Where Syna has an advantage over other similar resorts is that it is close to the tiger reservation – which is open from October to mid-June - and not too far off the road. It is quiet, discreet, comfortable, relaxing and rustic, with India's famed big cats only a few miles away prowling their domain unchallenged out in the Bandhavgarh National Park and Tiger Reserve.
From the isolated wildlife setting of the Syna Tiger Resort, I headed back to the Indian capital for an exhilarating 48 hours in New Delhi.
New Delhi is an amazing city – hectic, bustling, fast-moving and developing rapidly. There are some incredible monuments to visit from the soaring Qutb Minar, the solidity of the India Gate memorial, the massive Red Fort and the Jami Masjid as well as colourful street scenes, exotic markets and great places to eat.
It is a city to explore, despite its apparent chaos and hectic pace and it is not too difficult to get about the main attractions. You may want to take an auto-rickshaw to one or two destinations – and haggle with the driver over the price of your journey on the three-wheeled mini taxis – but many of the best known tourist sights are now within easy reach of Delhi's new, cheap and efficient Metro system. So after popping above ground to visit an attraction, you can disappear beneath the city back into the calm and cool to take the underground train to the next.
However, Delhi is also a city to explore on foot; to absorb, sense, experience and enjoy, so take time to wander around the historic market of Chandni Chowk and the streets of Old Delhi.
Yet after all of this intensity – and that is what Delhi is about – it is great to step back off the street and relax.
One of the best places I've found in Delhi in recent years is the Metropolitan Hotel and Spa. Close to the Connaught Place/Rajiv Chowk area, it is set back on a quieter street but still in the centre of the city. As a member of the Great Hotels of the World (GHoTW) grouping, The Met – as it brands itself - combines as a five=star business and tourist hotel with its excellent Neo Veda Spa.
Not only does the hotel offer respite from Delhi's whirlwind of activity but the spa offers a range of relaxing and reviving treatments which allow you to submerge yourself in an hour or two of pure delight.
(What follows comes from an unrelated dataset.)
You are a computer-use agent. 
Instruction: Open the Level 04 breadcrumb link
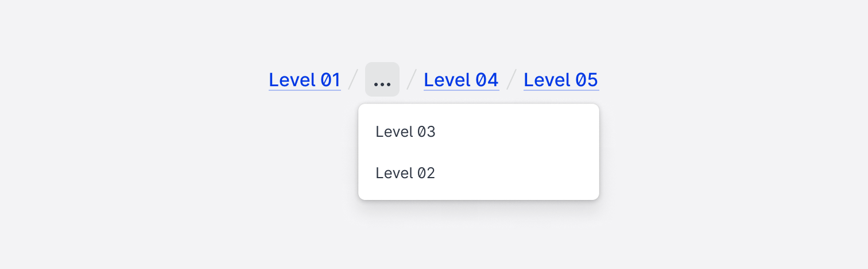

The treatments vary from basic massages and cleansing through to longer and specialist treatments.
There is also a good-sized outdoor pool, gymnasium, craft house for shopping and business centre facilities.
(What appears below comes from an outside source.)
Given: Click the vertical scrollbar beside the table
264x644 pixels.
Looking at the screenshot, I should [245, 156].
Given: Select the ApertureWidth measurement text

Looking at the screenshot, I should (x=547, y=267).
And there are very good restaurants: Chutney Bar and Tandoor specialises in Indian cuisine and brings together tastes from across the nation; the Sakura Japanese kitchen offers an added international dimension with private dining areas within the main restaurant; while Zing offers all-day world cuisine.
Yet when you are refreshed and again ready to hit the streets of New Delhi, The Met is perfectly situated on Bangla Sahib Road with a Metro station close by and the pivotal hub of Connaught Place only a short walk away.
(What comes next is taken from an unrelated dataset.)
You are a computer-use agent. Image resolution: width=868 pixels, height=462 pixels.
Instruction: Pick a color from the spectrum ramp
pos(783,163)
And if you want to shop – that's the place to be. The vibrant Janpath Market where you can buy souvenirs, clothing or simply browse and enjoy the atmosphere of an Indian marketplace that truly comes to life at night is five minutes away, while on a neighbouring street is the State Emporium complex with crafts, souvenirs and textiles. But don't forget to haggle for a good price. It's all part of the fun.